Asthmatic airways feature increased ASM mass that is largely attributable to hyperplasia, and which potentially contributes to excessive airway narrowing. T cells induce ASMC proliferation via contact-dependent mechanisms in vitro that may have importance for asthmatic ASM growth, as CD4+ T cells infiltrate ASM bundles in asthmatic human airways. In this study, we used an in vitro migration assay to investigate the pathways responsible for the trafficking of human CD4+ T cells to ASM. ASMCs induced chemotaxis of activated CD4+ T cells, which was inhibited by the CXCR3 antagonist AMG487 and neutralizing antibodies against its ligands CXCL10 and 11, but not CCR3 or CCR5 antagonists.
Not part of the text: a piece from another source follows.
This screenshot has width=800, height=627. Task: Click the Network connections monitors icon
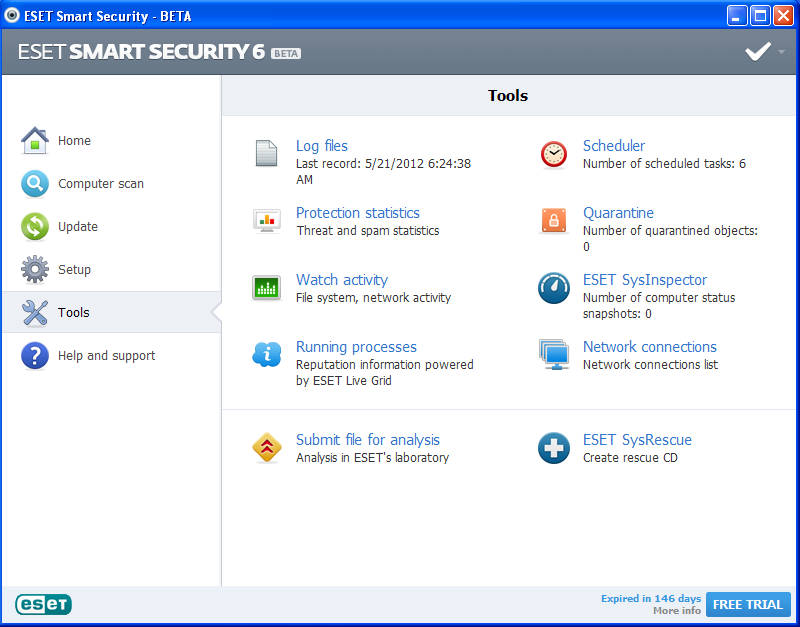click(x=553, y=354)
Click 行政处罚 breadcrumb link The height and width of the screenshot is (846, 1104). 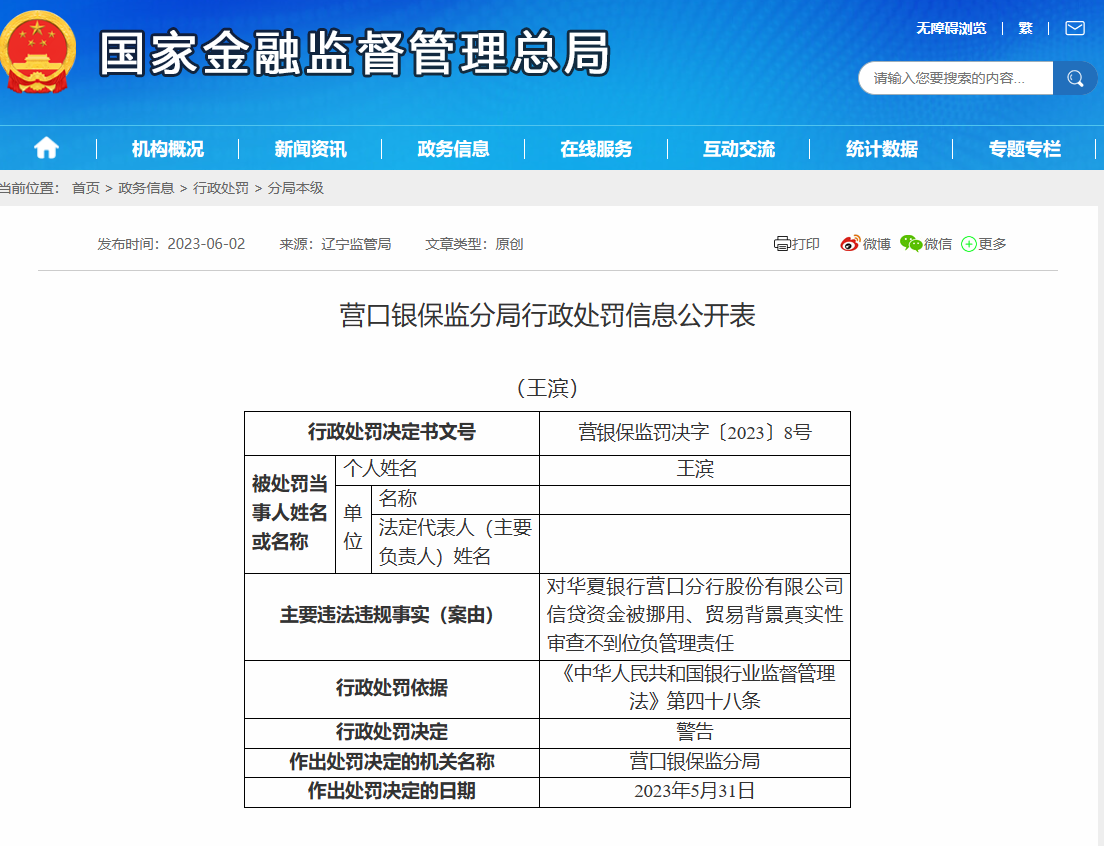[221, 188]
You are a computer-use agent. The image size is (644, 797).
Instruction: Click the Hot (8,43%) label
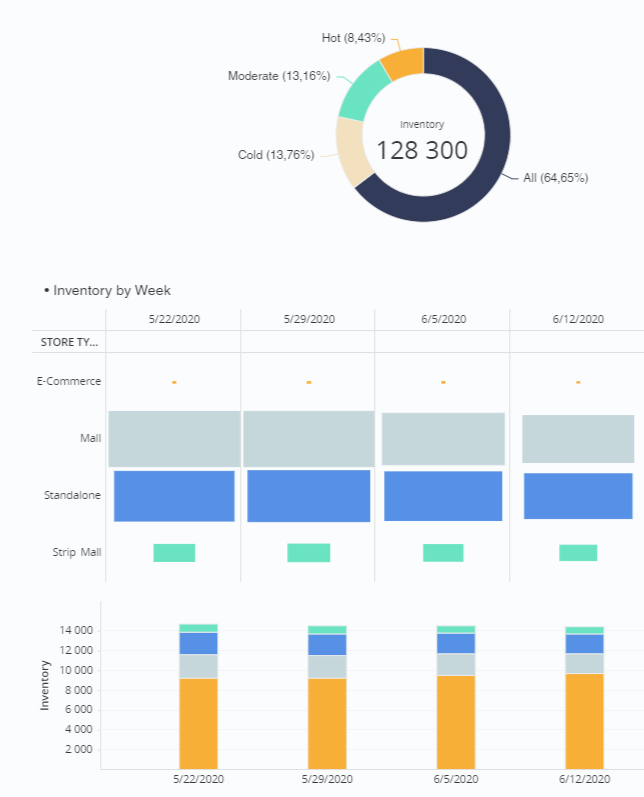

CXCR3 expression was upregulated among all T cells following anti-CD3/CD28-activation. CD4+ T cells upregulated CXCL9, 10, and 11 expression in ASMCs in an IFN-γ/STAT1-dependent manner. Disruption of IFN-γ-signaling resulted in reduced T cell migration, along with the inhibition of CD4+ T cell-mediated STAT1 activation and CXCR3 ligand secretion by ASMCs. ASMCs derived from healthy and asthmatic donors demonstrated similar T cell-recruiting capacities. In vivo CXCL10 and 11 expression by asthmatic ASM was confirmed by immunostaining. We conclude that the CXCL10/11-CXCR3 axis causes CD4+ T cell recruitment to ASM that is amplified by T cell-derived IFN-γ.